Hat sich etwas verändert seit dem letzten Eintrag vor vier Wochen? Die Ukraine wird weiterhin beschossen, Menschen sterben und flüchten weiterhin, die Regierungen der westlichen Länder bemühen sich weiter um Waffenlieferungen und Flüchtlingsschutz. Und doch wurde ein neues Kapitel eröffnet. Die Ängste des Westens, besonders der Deutschen, steigen massiv durch die gasförmigen Erpressungen, mit denen Putin inzwischen operiert. (Sicher mit einem zynischen Seitenblick auf die Rolle des Gases im Zweiten WK). Zwar hat seit dem 21. Juli die Firma Gazprom die ersehnten Lieferungen durch Northstream 1 wieder aufgenommen, aber sofort wieder reduziert – angeblich, weil eine Turbine der Firma Siemens nicht funktioniert. Nun gibt es nur noch 20% der vereinbarten Menge. Unser Wirtschaftsminister Habeck muss die Bevölkerung anflehen, sparsam zu werden. Strom und Gas könnten demnächst rationiert werden, während die Inflation steigt und die hehren Ziele der Klimawende zerplatzen wie kindische Illusionen. Kohleförderung und Atomkraft kehren zurück; welch eine bittere Paradoxie, dass wir saubere und kühlere Luft nur mit ewigen Giftrückständen erkaufen können. Mit Recht bäumt sich die nächste Generation auf. Wird sie ihrerseits Kinder haben wollen, können, dürfen?

**BEREITGESTELLTE DATEN:**
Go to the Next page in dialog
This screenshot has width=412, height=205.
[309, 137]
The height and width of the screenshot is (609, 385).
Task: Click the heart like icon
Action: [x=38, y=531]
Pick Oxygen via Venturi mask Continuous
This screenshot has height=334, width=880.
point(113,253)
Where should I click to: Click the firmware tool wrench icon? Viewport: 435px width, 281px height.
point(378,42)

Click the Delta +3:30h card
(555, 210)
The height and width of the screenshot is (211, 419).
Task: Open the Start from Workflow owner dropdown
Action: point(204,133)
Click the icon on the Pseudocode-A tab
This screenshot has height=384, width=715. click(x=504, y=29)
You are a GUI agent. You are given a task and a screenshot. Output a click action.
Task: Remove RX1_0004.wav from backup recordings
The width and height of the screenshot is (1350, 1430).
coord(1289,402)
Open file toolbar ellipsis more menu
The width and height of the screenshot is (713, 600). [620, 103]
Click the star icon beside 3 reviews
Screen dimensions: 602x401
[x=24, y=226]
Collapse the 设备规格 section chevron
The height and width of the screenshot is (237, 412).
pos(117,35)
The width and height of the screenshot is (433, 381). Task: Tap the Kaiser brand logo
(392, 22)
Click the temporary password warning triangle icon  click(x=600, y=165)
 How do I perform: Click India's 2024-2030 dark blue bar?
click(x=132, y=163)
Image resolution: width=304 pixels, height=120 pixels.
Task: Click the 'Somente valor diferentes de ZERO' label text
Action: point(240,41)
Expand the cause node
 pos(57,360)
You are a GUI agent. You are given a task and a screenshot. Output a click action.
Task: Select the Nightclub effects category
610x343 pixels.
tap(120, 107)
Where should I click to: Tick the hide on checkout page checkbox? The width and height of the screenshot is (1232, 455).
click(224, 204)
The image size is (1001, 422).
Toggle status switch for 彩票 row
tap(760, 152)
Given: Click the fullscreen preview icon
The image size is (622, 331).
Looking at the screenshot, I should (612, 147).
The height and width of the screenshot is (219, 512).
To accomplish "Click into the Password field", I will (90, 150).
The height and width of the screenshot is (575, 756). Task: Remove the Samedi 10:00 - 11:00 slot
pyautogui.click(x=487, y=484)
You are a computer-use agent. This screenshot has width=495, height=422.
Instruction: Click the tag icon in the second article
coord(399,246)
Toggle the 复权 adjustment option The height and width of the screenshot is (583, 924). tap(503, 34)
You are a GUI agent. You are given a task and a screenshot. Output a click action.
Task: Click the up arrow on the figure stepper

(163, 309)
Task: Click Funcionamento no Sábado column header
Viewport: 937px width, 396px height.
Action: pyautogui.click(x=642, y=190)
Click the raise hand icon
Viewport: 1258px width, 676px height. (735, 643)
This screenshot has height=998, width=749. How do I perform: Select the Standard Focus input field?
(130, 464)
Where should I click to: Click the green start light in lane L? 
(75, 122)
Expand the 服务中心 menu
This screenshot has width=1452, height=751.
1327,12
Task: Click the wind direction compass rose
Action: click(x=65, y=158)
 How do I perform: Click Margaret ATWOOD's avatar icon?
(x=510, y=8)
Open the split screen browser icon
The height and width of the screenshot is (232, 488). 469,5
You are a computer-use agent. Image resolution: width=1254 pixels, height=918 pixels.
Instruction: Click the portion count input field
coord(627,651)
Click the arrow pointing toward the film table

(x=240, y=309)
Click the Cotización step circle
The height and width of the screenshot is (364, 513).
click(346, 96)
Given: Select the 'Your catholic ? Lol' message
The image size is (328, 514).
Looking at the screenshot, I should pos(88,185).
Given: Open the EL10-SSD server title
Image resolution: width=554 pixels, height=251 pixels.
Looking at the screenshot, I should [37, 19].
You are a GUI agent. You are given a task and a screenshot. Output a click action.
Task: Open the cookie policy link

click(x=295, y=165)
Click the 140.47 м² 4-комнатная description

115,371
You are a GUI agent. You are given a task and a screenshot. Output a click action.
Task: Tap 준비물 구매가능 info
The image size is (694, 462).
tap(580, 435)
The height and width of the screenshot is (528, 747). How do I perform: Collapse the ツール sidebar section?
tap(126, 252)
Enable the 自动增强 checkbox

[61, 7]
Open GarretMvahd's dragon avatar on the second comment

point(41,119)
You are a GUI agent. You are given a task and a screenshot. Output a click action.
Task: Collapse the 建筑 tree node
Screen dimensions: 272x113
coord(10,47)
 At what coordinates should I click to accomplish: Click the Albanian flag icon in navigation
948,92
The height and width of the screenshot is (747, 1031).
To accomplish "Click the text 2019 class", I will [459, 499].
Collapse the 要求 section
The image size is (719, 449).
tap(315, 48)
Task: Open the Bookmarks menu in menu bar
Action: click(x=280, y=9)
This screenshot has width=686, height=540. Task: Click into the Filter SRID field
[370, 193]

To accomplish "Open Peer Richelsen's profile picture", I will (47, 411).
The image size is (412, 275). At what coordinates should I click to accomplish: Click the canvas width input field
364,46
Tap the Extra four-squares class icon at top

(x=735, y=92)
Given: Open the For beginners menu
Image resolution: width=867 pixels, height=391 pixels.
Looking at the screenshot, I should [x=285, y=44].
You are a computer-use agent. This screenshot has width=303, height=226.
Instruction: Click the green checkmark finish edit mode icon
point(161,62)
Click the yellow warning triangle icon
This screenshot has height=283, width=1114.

**AUFGABE:**
Welcher Grund wird im Textauszug über die Gaslieferungen dafür angegeben, dass Gazprom die Lieferungen durch Northstream 1 gleich wieder reduziert hat?

**ANTWORT:**
Angeblich funktioniert eine Turbine der Firma Siemens nicht.